5.トマトモザイクウイルス(Tm-2a)、萎凋病レース1に耐病性強。斑点病、ネコブセンチュウに耐病性中程度。
6.長期どりとなる促成、半促成および夏秋栽培に適する。
【栽培のポイント】
1.育苗と畑の準備
育苗では素直な苗作りを心掛ける。苗は直ちに10.5cm程度のポットに鉢上げして育苗する(定植時に苗が若すぎると樹ぼけしやすい)。育苗ハウスは風通しの良い所を選ぶ。
潅水は控え気味にしてずらしをひゃ目に行い、節間の出来るだけ短いがっちりした苗を養成する。
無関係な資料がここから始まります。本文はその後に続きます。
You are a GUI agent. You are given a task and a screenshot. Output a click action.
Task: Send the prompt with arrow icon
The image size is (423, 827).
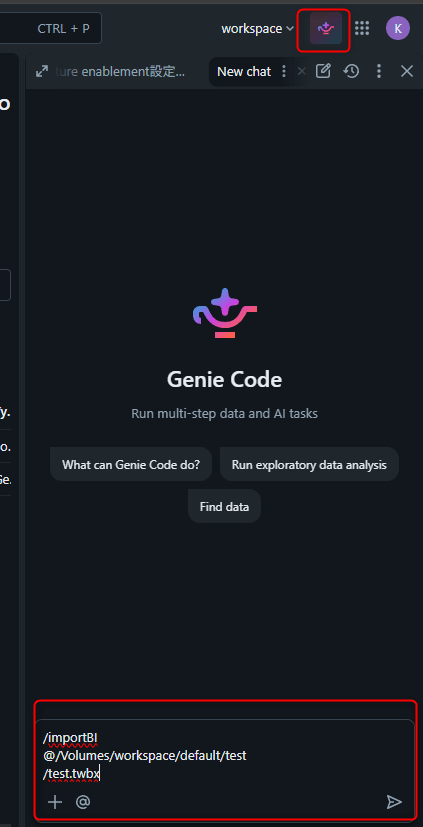coord(394,802)
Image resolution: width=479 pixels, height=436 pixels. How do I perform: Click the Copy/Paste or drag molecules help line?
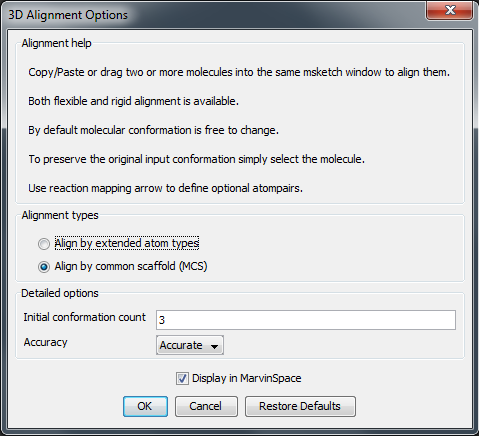tap(239, 72)
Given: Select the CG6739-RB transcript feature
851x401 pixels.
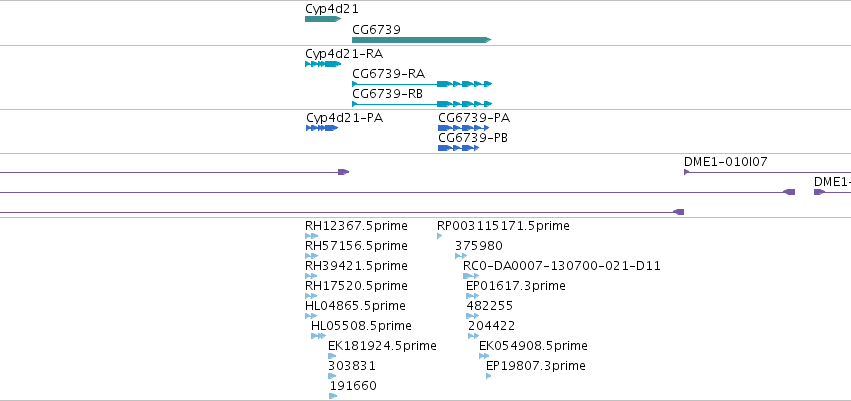Looking at the screenshot, I should [422, 104].
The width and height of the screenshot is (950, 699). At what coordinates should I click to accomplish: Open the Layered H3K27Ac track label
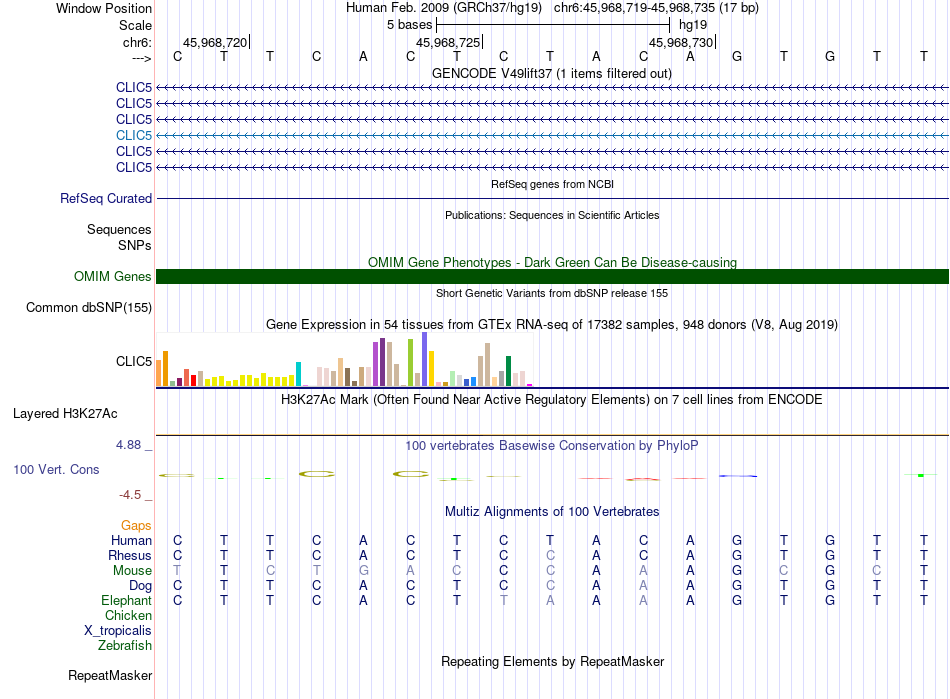[64, 413]
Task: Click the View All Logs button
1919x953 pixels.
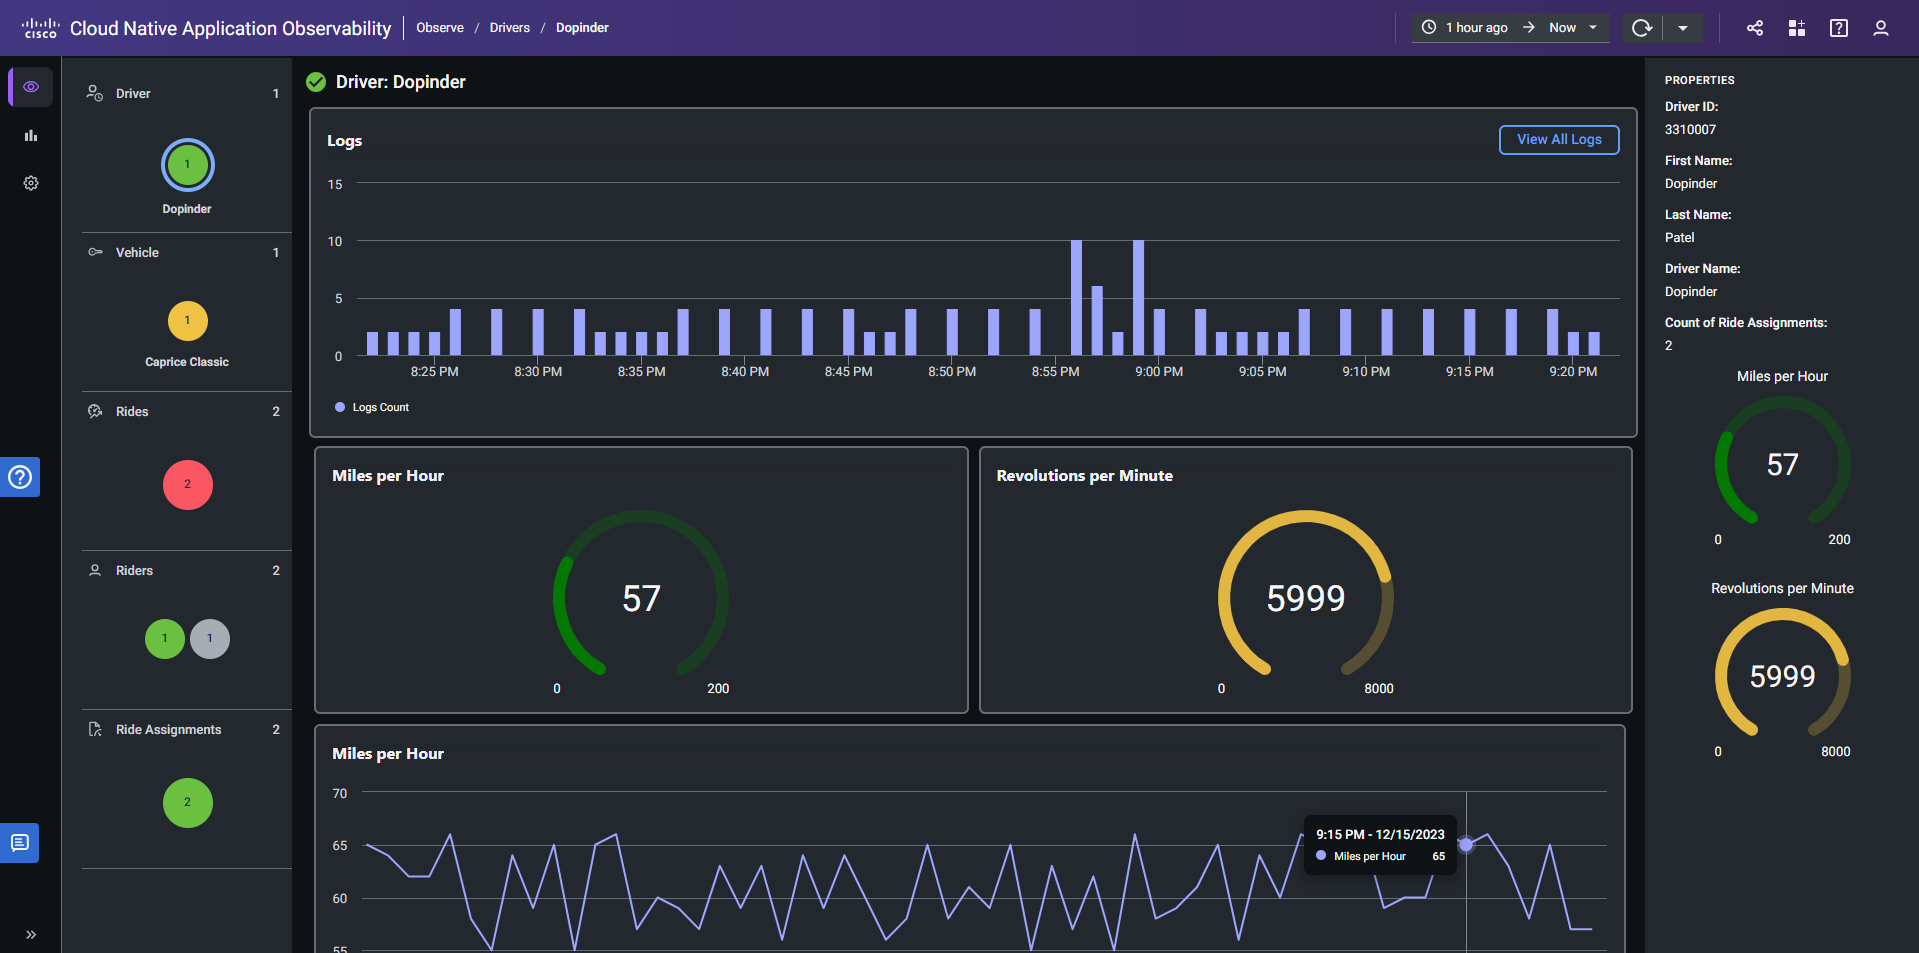Action: [x=1559, y=140]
8~9月上旬定植までは蕾が小さく見える程度、9月中旬以降は第1花房の第一花が開花少し前程度を目安に定植する。
耕運前の潅水は深層まで水分がたっぷりいき渡るように十分に行う。圃場の周囲には明渠等を設置して外から水の浸入がないようにする。その後水分が落ち着いてから施肥・耕運する。必ず前作肥料の残効を考慮し、元肥は窒素成分量で10kg/10a程度を一応の目安とする。
2.定植と栽培管理
高温時に定植する場合、定植初期は少量ずつの株元潅水をこまめにおこない、軽い遮光を併用して活着させる。活着後は出来る限り潅水を控えて根張り優先の生育をさせる。栄養生長過多にはなりにくい品種だが、初期から肥料を効かせ過ぎると過繁茂になり、食味や作業性の低下に繋がり、病気の発生も多くなるので注意すること。誘引は出来るだけ茎を立てて行い、日当たりをよくし草勢を確保する。花数は極端に多くなることは少なく、摘果の必要がほとんどなく省力化できる品種ではあるが、高温時に多く咲く場合がある。花が多すぎたときは先端を軽く摘果するとよい。着果し始めたら1段花房の1枚上まで下葉をかくが、草勢が低下しないようにできるだけ一度にかかないようにする。冬場は出来るだけ果実に光が当るように下葉かきを行うが、高温期になったら出来るだけ下葉は残し、最低でも葉数18枚確保して良品生産を心掛ける。
追肥、潅水は第1花房が着果、肥大を開始したころ(第3花房開花頃が目安)から草勢と土壌水分の状態を見ながら開始する。1回当たりの潅水量を少なくして潅水をこまめに行う「少量多潅水」を基本とする。
果実に水滴を持つと裂果しやすく、色周りや艶がなくなる原因となるので、蒸しこみすぎないよう換気を心がける。冬期間の換気は冷たい風を入れないように朝はうすく換気して、その後何回か分けて徐々にあけるように心掛ける。午後は午前中よりやや換気を大きめにして、湿度を抜くようにする。
収穫が高温、多日照になる時期には日焼けにより、果実表面が硬化して着色不良(黄色化して赤くならない、食味不良)を起こすことがある。日差しが強くなってきたら、果実に直射があたらないように葉陰を作ったり、日中数時間遮光したりして果実を保護するように心掛ける。